[Spec] Definition of an "online" system

Title Definition of network-online.target
Internal ID FO020
Status Pending Review
Author @slyon

Abstract

With this specification we’re trying to formalize the definition of “online” in the context of systemd’s network-online.target, so we can implement a common behavior across the Distro and decide about the online state of given services based on this definition.

Rationale

Certain applications require an “online” network connection, before they can be started. They achieve this by making their systemd service order After=network-online.target and pulling in the Wants=network-online.target dependency. This is generally discouraged, as any application should try to handle the (changing) network conditions dynamically, but is unavoidable in some cases.

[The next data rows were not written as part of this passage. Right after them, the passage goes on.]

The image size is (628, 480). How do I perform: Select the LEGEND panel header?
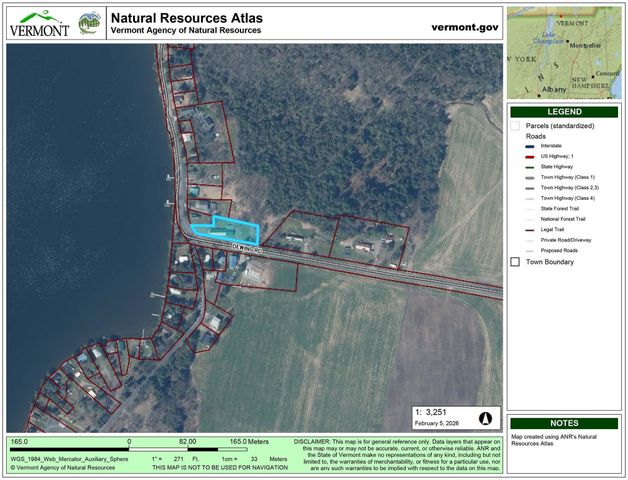click(x=563, y=111)
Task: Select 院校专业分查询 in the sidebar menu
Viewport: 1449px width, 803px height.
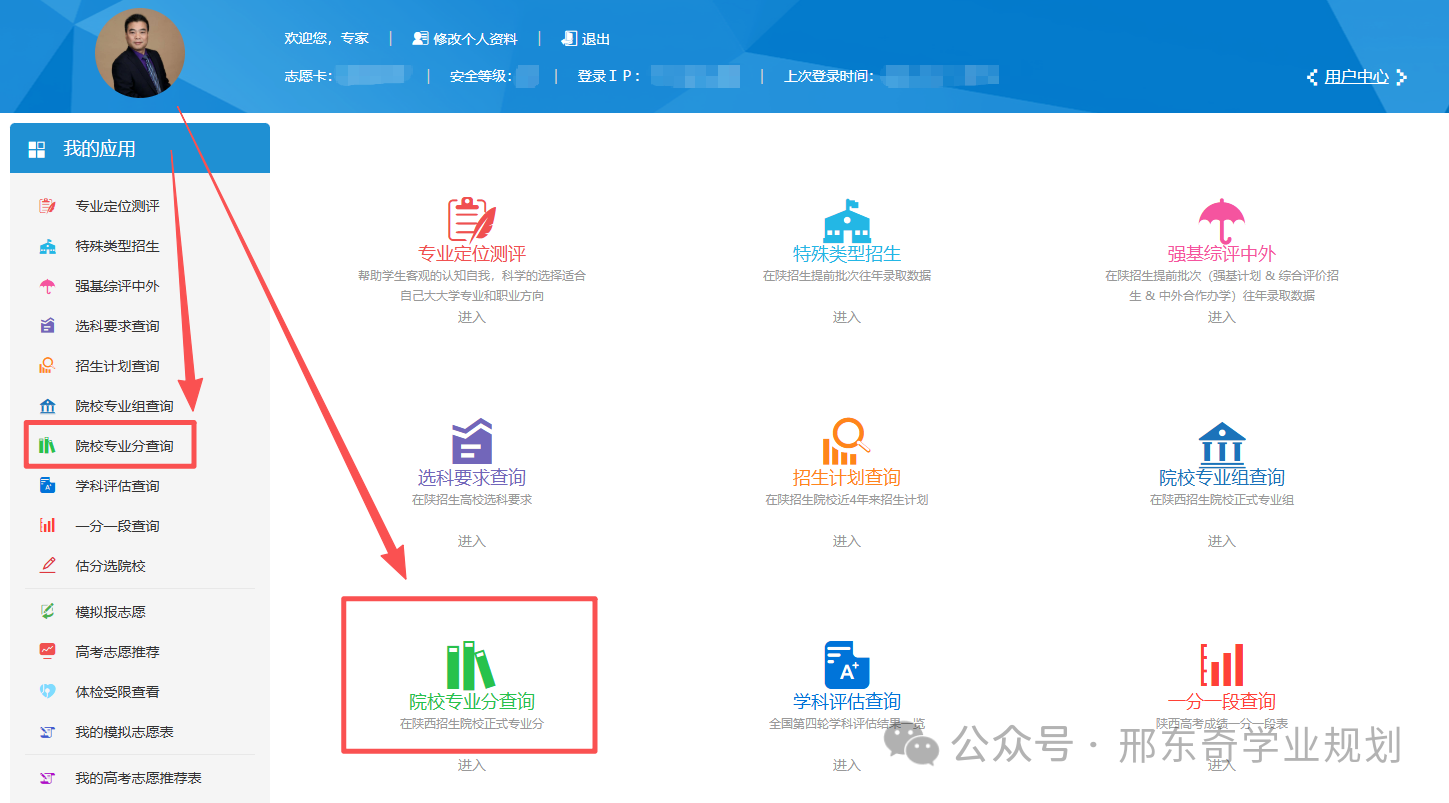Action: click(124, 446)
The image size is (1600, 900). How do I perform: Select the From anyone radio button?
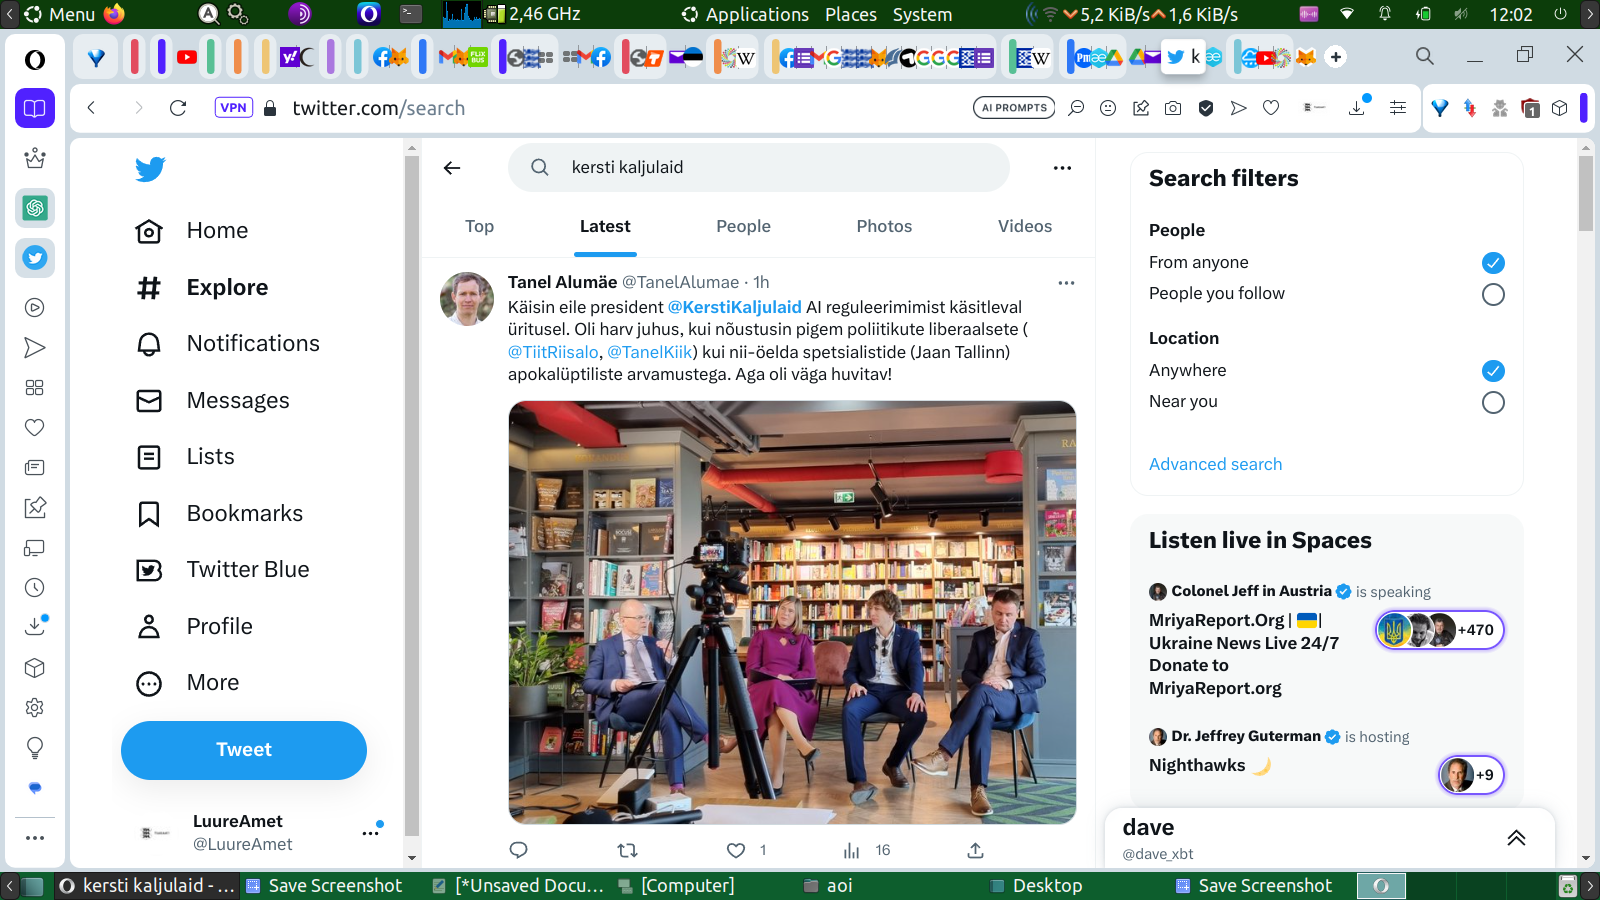pos(1492,263)
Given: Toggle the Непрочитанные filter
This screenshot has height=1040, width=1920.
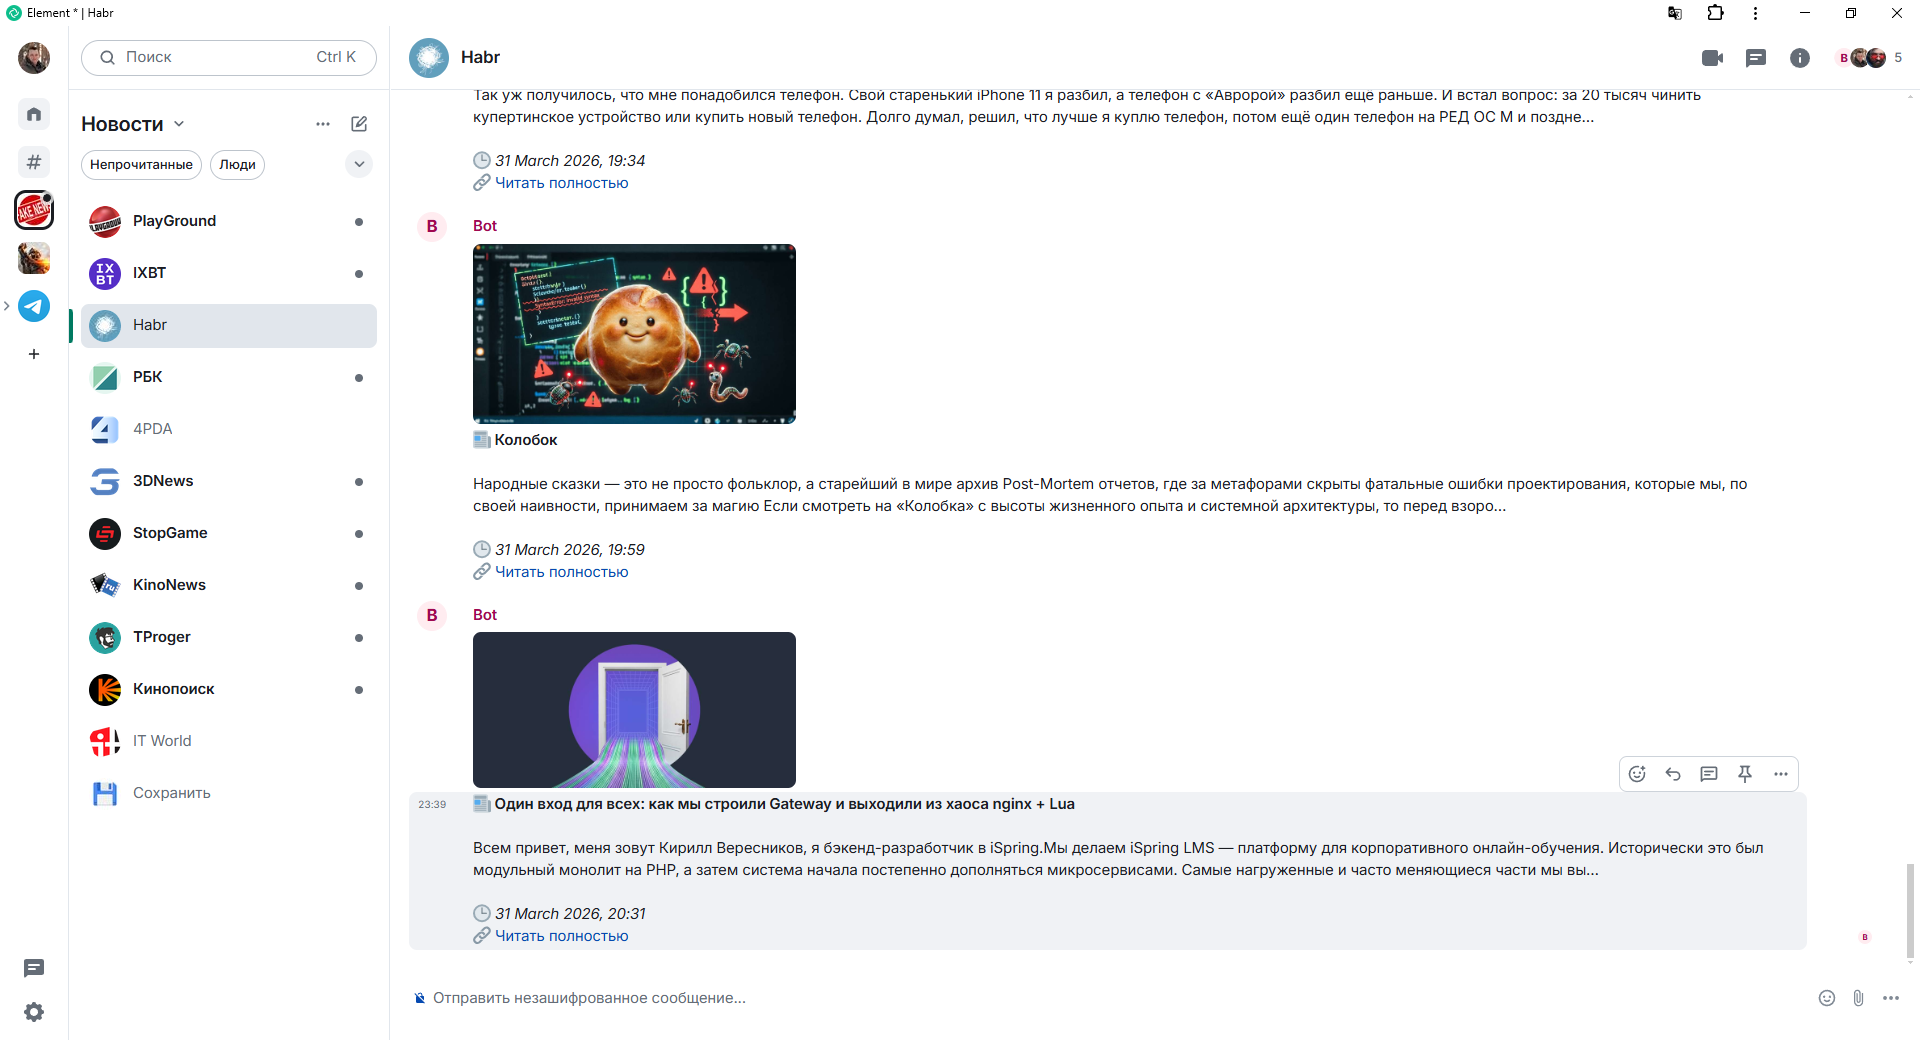Looking at the screenshot, I should [141, 165].
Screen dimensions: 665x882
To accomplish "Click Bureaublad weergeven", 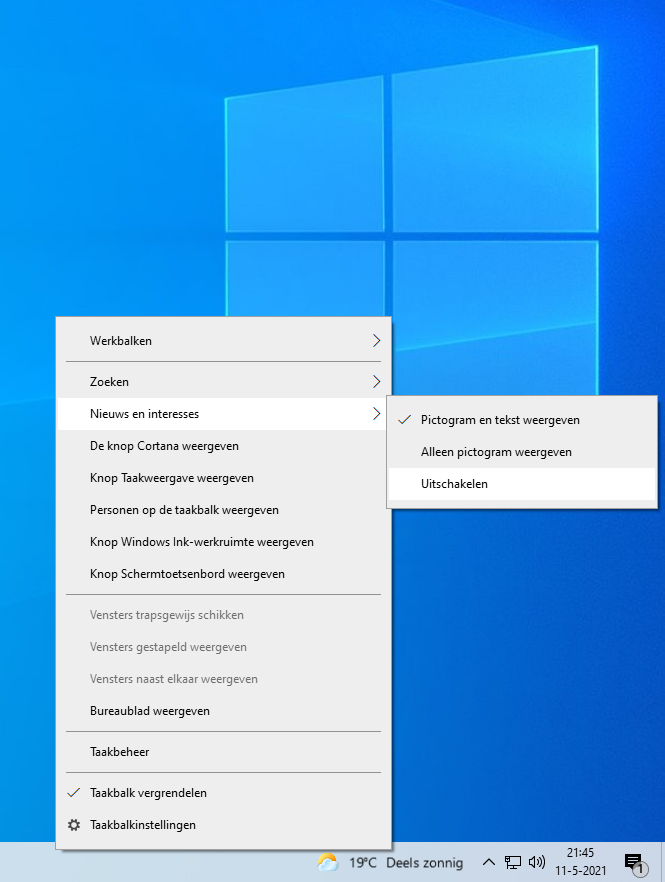I will [150, 711].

Pulling network-online.target into the boot transaction can lead to a delayed boot sequence and to confusion due to the wide variety of definitions of an “online”/”up”/”up-and-running” network (Link-layer up, IPv4/6 assigned, global route available, DHCP responded, DNS resolved, LAN reachable, WAN/internet reachable, …).

In cloud images network-online.target is pulled in automatically, as cloud-config.service and cloud-final.service define a Wants=network-online.target dependency.

As an example, the nfs-server.service (src:nfs-utils) needs the network to be “online” and DNS set up for name resolution, in order to mount the user’s NFS share, defined by hostname (LP: #1918141).

Specification

Status quo

Currently, the network-online.target service depends on systemd-networkd-wait-online.service for networkd status and/or NetworkManager-wait-online.service for NetworkManager status respectively. Usage of networkd and NetworkManager at the same time is discouraged, as there are slight differences (like differing definitions of “online”) which can lead to confusion (e.g. LP: #19516).

In case of networkd, “/lib/systemd/systemd-networkd-wait-online” (using default parameters) defines the “network-online” logic, while “/usr/bin/nm-online -s” defines that logic in case NetworkManager is in use.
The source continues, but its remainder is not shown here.